Print the first line of the data below and every one after it, through the line containing "Click the teal", exactly as written.
++++++++++++++++++++
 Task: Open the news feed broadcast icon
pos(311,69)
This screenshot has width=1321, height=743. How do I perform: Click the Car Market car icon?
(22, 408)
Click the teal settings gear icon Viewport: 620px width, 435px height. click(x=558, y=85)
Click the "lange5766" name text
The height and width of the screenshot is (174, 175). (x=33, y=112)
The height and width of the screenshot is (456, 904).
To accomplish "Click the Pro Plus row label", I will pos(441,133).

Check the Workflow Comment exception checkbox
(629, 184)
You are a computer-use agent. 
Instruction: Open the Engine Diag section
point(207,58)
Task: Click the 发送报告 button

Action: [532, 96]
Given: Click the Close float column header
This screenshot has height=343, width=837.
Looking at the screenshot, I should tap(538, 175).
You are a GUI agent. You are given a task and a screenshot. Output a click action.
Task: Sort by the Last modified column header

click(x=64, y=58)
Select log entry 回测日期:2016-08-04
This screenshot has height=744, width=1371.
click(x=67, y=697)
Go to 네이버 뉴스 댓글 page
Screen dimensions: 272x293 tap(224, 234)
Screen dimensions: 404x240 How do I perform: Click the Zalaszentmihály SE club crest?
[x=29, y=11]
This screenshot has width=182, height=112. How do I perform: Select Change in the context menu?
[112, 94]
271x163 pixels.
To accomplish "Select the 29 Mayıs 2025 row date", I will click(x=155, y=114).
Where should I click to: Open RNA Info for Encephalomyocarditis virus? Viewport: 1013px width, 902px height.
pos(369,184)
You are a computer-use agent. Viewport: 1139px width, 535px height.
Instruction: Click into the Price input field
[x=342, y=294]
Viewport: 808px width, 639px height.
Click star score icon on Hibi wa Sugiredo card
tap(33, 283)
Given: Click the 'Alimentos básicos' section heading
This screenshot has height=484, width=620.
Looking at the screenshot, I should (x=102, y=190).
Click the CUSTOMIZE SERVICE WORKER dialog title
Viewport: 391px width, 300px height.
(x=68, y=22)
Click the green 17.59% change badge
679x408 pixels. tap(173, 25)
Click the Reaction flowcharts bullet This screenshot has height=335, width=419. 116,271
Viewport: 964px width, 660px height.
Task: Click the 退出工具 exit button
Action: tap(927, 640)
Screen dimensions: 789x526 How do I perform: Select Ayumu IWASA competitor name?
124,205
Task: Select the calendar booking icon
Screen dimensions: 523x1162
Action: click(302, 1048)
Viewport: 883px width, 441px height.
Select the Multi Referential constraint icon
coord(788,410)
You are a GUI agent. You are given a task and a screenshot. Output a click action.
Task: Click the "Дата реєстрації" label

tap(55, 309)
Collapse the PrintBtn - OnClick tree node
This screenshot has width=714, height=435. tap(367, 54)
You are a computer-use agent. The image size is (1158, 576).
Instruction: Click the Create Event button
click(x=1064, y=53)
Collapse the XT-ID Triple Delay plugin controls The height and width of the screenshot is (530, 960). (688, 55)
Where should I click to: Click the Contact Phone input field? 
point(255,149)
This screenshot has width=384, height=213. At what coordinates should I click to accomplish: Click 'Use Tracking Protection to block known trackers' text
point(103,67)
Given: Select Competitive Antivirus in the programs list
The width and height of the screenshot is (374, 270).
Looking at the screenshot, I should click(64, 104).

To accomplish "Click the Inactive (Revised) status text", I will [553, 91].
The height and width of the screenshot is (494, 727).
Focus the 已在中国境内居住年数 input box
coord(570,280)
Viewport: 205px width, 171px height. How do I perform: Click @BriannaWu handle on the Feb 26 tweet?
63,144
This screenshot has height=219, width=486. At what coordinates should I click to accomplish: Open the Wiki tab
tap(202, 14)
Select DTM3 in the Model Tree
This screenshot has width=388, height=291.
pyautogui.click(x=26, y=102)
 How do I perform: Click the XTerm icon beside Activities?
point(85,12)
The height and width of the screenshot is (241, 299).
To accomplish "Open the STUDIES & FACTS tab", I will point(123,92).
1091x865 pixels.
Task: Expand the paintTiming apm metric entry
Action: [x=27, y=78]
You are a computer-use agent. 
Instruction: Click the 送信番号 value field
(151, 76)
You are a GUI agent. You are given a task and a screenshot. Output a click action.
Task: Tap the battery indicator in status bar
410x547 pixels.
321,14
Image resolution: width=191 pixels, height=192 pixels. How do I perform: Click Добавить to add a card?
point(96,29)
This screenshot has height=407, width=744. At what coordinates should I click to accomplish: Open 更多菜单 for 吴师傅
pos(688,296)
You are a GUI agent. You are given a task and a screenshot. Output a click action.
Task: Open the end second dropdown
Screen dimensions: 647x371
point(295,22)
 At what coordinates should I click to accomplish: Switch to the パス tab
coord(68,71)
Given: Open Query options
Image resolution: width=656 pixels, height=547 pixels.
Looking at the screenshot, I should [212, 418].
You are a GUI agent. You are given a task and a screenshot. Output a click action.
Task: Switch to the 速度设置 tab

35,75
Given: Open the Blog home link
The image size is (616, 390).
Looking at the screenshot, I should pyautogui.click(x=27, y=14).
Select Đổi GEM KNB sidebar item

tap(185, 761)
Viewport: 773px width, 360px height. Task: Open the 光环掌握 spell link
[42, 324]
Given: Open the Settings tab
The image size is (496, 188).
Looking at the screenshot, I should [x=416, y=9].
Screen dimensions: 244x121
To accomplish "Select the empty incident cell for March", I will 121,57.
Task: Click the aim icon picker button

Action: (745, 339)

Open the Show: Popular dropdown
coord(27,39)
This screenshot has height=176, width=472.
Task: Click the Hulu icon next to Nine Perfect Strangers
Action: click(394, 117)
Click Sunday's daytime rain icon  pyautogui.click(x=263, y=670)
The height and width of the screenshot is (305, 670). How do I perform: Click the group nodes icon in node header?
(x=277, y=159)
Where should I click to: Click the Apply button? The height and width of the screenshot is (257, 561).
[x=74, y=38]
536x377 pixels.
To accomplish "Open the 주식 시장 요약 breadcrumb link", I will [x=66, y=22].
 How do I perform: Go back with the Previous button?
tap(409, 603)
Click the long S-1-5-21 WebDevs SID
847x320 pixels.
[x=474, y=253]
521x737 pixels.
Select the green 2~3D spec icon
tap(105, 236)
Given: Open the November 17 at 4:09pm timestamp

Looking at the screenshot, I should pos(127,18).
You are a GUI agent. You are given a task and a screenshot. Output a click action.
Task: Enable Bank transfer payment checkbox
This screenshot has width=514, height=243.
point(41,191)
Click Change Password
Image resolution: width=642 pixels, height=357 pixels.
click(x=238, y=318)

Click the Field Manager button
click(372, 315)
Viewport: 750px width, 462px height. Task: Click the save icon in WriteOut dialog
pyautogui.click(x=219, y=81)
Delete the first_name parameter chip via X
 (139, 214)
++++++++++++++++++++
* **Expected answer**
 Task: Open the news feed broadcast icon
pos(311,69)
This screenshot has width=1321, height=743. How do I perform: Click the Car Market car icon?
(22, 408)
Click the teal settings gear icon Viewport: 620px width, 435px height. click(x=558, y=85)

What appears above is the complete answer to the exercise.